[[ RECORDS, beginning ]]
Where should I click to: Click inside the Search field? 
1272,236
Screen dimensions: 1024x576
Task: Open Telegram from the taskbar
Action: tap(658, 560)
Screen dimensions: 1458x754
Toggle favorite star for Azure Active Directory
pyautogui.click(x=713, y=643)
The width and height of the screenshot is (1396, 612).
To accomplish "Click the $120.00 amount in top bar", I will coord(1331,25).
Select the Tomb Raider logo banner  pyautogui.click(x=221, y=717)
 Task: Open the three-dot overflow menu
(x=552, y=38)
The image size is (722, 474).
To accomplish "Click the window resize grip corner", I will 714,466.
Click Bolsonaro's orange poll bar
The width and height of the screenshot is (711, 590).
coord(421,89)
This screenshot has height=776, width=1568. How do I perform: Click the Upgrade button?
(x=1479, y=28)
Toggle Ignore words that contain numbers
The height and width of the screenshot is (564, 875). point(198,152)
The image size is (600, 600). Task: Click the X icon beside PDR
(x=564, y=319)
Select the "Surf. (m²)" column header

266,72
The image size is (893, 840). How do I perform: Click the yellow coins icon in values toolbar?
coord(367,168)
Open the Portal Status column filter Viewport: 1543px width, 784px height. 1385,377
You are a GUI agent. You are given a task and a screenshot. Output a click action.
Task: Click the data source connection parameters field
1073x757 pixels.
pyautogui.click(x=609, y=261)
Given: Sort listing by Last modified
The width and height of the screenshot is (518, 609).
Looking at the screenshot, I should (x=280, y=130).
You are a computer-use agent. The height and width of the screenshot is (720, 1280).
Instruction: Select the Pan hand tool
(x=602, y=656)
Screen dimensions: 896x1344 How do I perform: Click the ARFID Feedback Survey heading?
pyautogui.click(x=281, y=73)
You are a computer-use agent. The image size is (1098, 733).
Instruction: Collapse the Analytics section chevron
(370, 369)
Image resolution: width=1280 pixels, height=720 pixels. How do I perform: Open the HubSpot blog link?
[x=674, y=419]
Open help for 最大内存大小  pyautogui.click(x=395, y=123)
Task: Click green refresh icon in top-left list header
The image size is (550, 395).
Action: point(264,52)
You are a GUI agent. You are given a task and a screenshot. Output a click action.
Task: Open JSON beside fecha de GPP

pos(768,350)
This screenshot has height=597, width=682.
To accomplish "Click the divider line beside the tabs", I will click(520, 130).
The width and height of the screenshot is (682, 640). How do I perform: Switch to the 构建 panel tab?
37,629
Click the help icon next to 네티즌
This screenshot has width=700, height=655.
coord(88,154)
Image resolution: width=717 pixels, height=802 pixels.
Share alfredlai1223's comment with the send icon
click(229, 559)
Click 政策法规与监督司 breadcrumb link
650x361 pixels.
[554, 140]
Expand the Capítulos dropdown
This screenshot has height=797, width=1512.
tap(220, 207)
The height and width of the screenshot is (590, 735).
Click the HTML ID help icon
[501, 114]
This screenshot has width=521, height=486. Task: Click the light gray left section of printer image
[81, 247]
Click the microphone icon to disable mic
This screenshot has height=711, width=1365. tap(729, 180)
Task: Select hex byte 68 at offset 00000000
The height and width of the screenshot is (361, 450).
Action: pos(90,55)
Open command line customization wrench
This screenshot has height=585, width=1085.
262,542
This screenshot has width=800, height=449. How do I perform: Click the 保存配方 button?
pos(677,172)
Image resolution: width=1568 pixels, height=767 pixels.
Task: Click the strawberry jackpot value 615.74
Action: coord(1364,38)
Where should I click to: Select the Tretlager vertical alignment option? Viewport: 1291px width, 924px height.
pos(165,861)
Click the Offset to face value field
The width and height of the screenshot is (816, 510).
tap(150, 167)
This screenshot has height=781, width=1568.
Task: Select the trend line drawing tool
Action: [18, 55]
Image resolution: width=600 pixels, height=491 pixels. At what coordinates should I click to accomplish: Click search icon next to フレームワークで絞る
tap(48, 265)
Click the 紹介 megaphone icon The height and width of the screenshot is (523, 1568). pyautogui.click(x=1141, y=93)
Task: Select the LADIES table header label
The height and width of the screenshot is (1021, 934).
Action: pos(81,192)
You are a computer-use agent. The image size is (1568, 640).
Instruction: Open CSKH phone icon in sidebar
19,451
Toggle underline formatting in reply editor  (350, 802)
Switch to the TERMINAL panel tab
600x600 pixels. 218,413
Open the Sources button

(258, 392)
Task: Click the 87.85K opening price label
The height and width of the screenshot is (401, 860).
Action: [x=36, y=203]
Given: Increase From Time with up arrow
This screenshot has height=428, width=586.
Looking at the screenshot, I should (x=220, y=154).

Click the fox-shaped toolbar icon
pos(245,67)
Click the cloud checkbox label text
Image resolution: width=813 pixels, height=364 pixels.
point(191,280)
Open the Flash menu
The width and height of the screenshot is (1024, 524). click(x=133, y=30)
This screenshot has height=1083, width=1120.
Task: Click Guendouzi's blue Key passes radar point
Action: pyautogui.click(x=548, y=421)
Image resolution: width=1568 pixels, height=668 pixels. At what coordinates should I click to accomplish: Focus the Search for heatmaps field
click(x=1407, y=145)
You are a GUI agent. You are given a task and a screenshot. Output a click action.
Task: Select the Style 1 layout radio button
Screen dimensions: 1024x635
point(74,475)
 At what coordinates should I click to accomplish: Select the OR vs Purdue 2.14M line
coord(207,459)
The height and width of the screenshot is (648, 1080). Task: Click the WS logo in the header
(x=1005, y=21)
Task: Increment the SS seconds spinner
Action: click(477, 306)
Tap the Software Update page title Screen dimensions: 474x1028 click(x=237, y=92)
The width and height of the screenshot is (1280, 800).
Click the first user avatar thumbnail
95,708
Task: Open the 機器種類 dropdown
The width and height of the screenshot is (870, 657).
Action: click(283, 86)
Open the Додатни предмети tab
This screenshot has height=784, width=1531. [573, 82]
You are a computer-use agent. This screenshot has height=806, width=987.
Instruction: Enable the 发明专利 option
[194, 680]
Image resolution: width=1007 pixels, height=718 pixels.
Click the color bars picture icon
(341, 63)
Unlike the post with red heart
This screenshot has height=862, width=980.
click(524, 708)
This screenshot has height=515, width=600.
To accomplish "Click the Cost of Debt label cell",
[[ RECORDS, end ]]
EXERCISE OBJECTIVE → Reproduce exactly the lines from the one containing "Instruction: Enable the 发明专利 option" through the last line of the records, both included, and nothing else.

SOLUTION TO THE PROBLEM →
Instruction: Enable the 发明专利 option
[194, 680]
Image resolution: width=1007 pixels, height=718 pixels.
Click the color bars picture icon
(341, 63)
Unlike the post with red heart
This screenshot has height=862, width=980.
click(524, 708)
This screenshot has height=515, width=600.
To accomplish "Click the Cost of Debt label cell",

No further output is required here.